И даже сослаться на «мне ко второй» не получится – увы, но расписание его пар она знала. И считала сына, хоть он уже и учился на третьем курсе, едва ли не более опасным оболтусом, чем сына-десятиклассника.
За окном едва брезжил рассвет. Вдалеке, за Железнодорожной, гулко грохотал товарняк, отдаваясь эхом в дребезжащем стекле серванта: немецкий дом послевоенной застройки таил в себе деревянные перекрытия, чутко улавливавшие вибрацию проходящих поездов. В детстве Вадиму нравилось засыпать под это убаюкивающее подрагивание. Можно было представить, что ты и сам куда-то едешь далеко-далеко – на теплое море, наверное, а вовсе не на латынь первой парой в конце октября.
Но эта дорога не шла на море. Эта дорога вела на Мгу и Волховстрой, и Вадим помнил, что когда-то по этой дороге его деда увозили в эвакуацию.
Пришлось вставать. Времени не оставалось уже не только на лексический минимум из десятого параграфа учебника Попова и Шендяпина, но и на завтрак.
Вадим не очень любил приезжать в Металлострой. Не только из-за таких вот подъемов. Каждый приезд его обманывал. Вадим ждал, что будет как всегда: синее небо с балкона, овсянка на завтрак, которую, так уж и быть, можно обильно посыпать сахаром, и вечный футбол по вечерам, когда и бабушка, и дедушка болели как за родных и не могли налюбоваться на молодого Аршавина.
Сейчас мама жила там одна.
Мебель осталась на прежних местах, и балкон был таким же чугунным и крохотным, и немецкая лепнина такой же старомодной. Можно было сварить овсянку и посыпать ее сахаром, в этом не было никакой проблемы. Так отчего же каждый раз Вадим уезжал с чувством того, что его обманули? И отчего это чувство все острее?
А самое главное – после сделанного ремонта изменился запах. И в какой-то момент, в какой-то приезд Вадим понял, что он его забыл. Забыл запах. Запахи вообще узнаются легко, а помнятся трудно. Нет у человека такого органа, который бы их помнил.
Он жил поначалу с мамой после развода. И места было больше, и район получше. Когда они остались в этой квартире вдвоем, ее контроль за ним стал, по его представлениям, чрезмерным, и он мало-помалу перебрался к отцу. Это произошло постепенно: сначала Вадим стал уезжать туда чаще, чем обычно, потом оставаться на целые выходные, а потом в какой-то день перевез вещи. Предлог был благовидный: ездить оттуда в универ было ближе. И вот сейчас, видимо, мама разыгрывает этот предлог в свою пользу.

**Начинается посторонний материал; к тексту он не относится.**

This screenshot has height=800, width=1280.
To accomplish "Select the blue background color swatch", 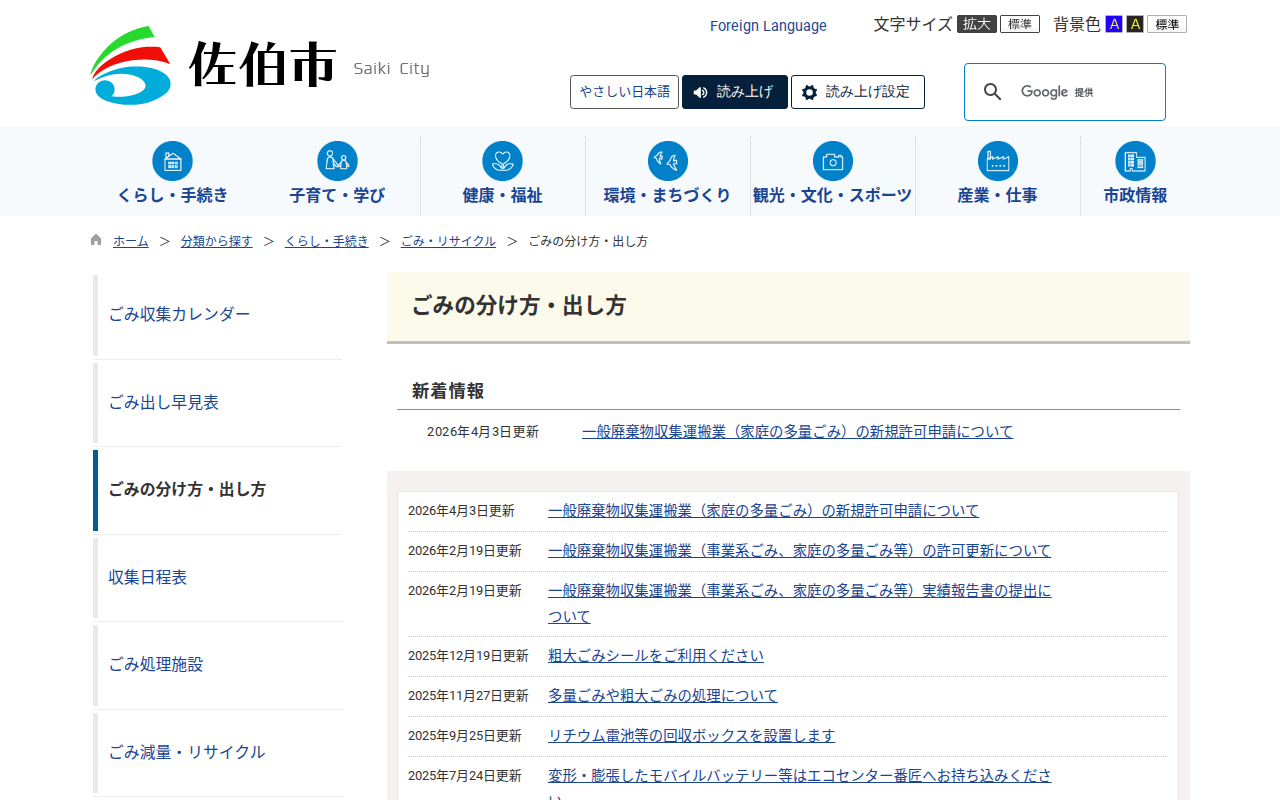I will 1114,24.
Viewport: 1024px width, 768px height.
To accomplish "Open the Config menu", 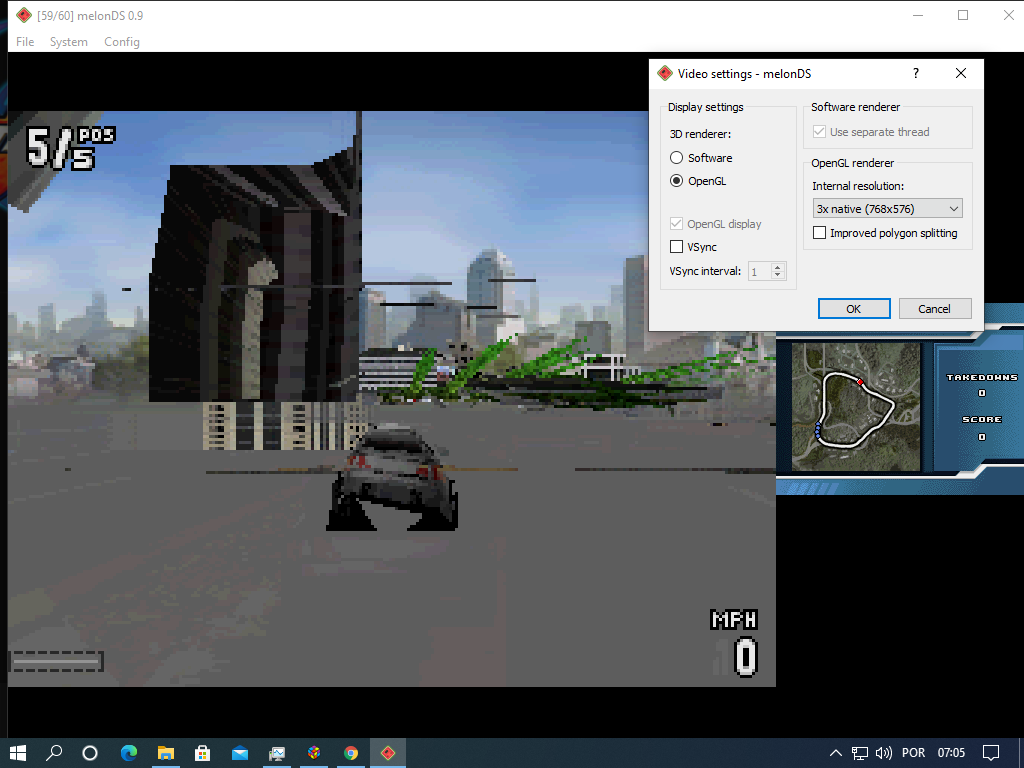I will click(x=121, y=42).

…Из железной двери парадной, бегом через двор, через аллеи с голыми деревьями, через огромную площадь с помпезным домом культуры – к двести семьдесят второй маршрутке.
Каждый приезд в Металлострой убеждал Вадима в том, что в мире архитектуры не было и нет ничего человечнее сталинской послевоенной застройки. Объяснить себе этого феномена он не мог, но это определенно было так.
Двухэтажные немецкие домики с тупоугольными эркерами и черными чугунными балконами выстраивались в линию, в ряд, в каре, организовывали собой хаос пространства, а значит – уменьшали энтропию. Было среди них множество одинаковых в планировке, и не было среди них двух одинаковых по цвету: желтые, оранжевые, малиновые, серые; были среди них отремонтированные вчера и были среди них отремонтированные в прошлом веке. Штукатурка последних переливалась разводами, напоминавшими мрамор.
Плюхнувшись на протертое кожаное кресло, Вадим ощутил такое приятное тепло, предательски исходящее откуда-то из чрева газельки, что понял: повторить глаголы он точно не сможет. Тепло разливалось по закоченевшим под тонкими джинсами ногам, убаюкивало. Хотелось уставиться в окно и ехать так целую вечность, скрестив руки на груди и спрятав ладони под мышками.
Маршрутка зачем-то дала кругаля и пошла по Железнодорожной, где сбоку от платформы, в зарослях пожухлой травы, на двух массивных бетонных распорках, напоминавших рогулины улитки, висели в воздухе железные буквы: «ЛЕНИНГРАД». Буквы когда-то были красными, а обрамлявший их прямоугольник – белым, сейчас же и то, и другое стало ржавым.
Советский проспект уже встал. Разблокировав телефон, Вадим ткнулся в синюю галочку и сонными глазами уставился в ленту. Еще не доезжая пожарной части, где над кирпичной каланчой навеки застыла в воздухе красная машина, Вадим закемарил.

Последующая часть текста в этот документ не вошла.